GIVEN ENTRIES ▸
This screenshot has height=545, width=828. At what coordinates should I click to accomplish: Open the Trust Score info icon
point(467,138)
...
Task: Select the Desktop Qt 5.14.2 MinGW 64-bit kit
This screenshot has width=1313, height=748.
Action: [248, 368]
==
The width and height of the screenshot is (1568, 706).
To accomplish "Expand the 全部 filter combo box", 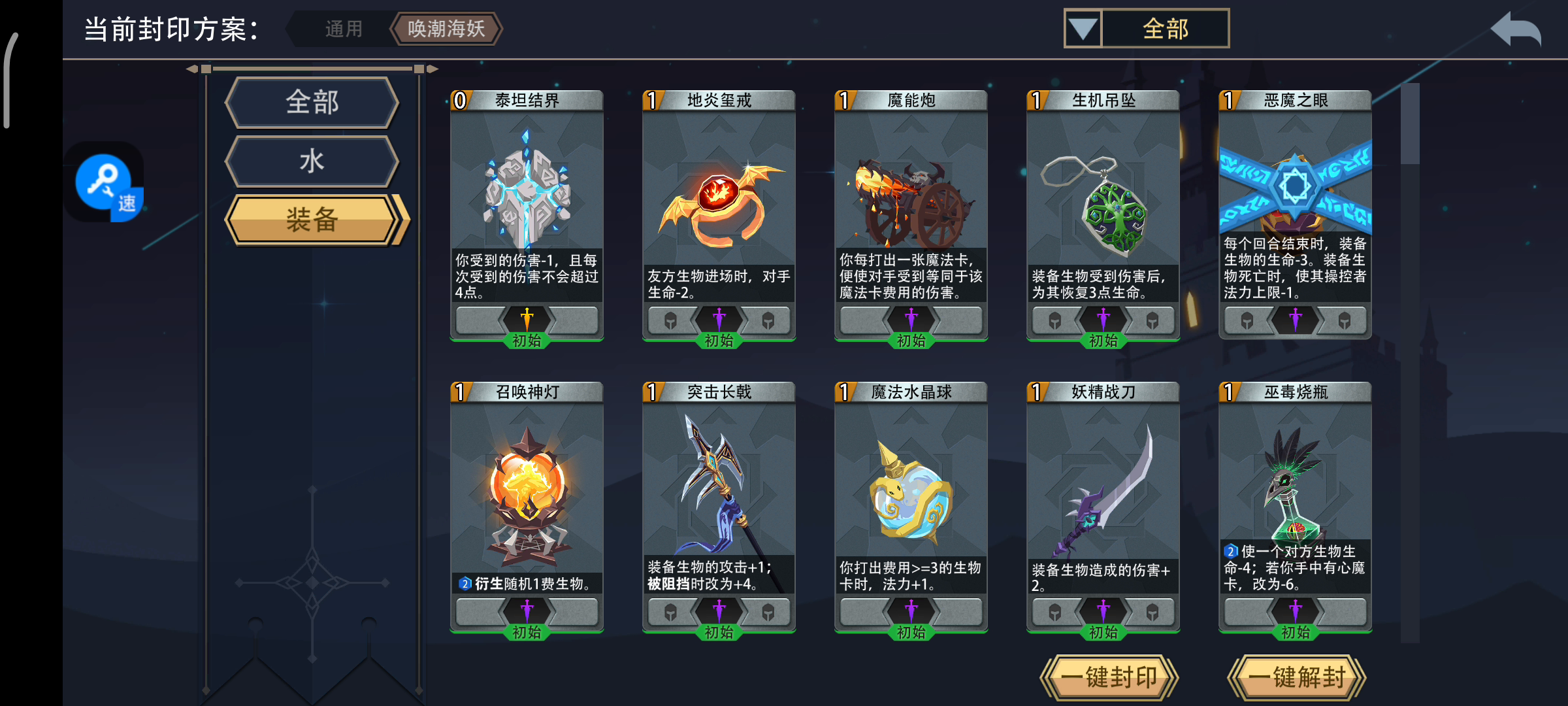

WORK ITEM ▸ With the pictures omitted, copy the entries above exactly from the line containing "The width and" through the line containing "the 全部 filter", both lines included.

RESPONSE FOR THIS EXERCISE ▸
The width and height of the screenshot is (1568, 706).
To accomplish "Expand the 全部 filter combo box", 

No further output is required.